Today the CCD faces competition from another technology - Complementary Metal Oxide Semiconductor (CMOS), which was invented at about the same time as CCD. (Indeed Willard and Boyle based the CCD on MOS technology.) CMOS sensors are used in cameras such as the Nikon D3s and Canon EOS 1D MkIV and both are capable of extraordinary photographic feats. For the foreseeable future, CMOS will be the technology of choice for many manufacturers. However, CCD sensors are used elsewhere, from astronomy to fax machines and medical scanners. Astronomy in particular makes maximum use of the technology in tools such as the Hubble Telescope for capturing images of distant galaxies.

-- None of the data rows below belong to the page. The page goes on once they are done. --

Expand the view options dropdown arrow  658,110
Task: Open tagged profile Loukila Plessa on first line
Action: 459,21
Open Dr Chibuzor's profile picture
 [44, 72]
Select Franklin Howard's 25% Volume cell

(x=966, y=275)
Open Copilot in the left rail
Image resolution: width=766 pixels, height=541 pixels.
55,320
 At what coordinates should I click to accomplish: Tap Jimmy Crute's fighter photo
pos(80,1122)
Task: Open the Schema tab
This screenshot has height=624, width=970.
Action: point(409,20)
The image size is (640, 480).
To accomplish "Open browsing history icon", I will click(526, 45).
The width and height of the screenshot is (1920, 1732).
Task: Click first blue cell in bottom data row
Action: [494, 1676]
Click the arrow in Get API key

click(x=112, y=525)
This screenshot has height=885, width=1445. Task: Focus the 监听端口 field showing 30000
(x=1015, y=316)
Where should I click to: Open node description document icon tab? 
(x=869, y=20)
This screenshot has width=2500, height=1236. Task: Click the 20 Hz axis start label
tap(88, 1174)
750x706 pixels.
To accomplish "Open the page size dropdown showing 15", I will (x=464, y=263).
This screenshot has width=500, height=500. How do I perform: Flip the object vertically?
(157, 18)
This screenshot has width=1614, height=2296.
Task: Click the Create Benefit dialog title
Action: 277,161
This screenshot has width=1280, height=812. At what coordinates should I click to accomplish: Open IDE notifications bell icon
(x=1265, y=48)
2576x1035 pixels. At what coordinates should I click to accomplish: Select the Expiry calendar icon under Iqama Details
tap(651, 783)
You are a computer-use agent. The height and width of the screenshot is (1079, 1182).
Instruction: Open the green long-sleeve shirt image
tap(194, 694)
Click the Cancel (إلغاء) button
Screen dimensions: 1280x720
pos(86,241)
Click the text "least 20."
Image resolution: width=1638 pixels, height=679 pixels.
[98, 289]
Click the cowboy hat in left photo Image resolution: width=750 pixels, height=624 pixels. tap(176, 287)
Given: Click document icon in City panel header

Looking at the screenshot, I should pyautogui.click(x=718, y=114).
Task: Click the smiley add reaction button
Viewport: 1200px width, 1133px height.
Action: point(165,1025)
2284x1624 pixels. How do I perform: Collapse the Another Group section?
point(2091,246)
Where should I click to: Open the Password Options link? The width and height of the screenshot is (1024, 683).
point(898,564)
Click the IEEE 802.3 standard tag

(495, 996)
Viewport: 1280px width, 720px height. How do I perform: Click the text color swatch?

For this reason, the work of Willard and Boyle should not be forgotten. It may not have been their intention to usher in a new era of photography, but both are absolutely aware of the impact their work has had. In his Nobel Banquet speech, Smith said it was heartening to see such a widespread application of the technology he and Boyle developed. “Think of snapping a photo with your cell phone,” he said “and instantly sending it to a friend thousands of miles away instead of finishing the roll of film, having it developed, putting it in an envelope and posting it to a far away country.”Expressed in this way, the world of photography would indeed be a lesser place were it not for the invention of the Charge Coupled Device.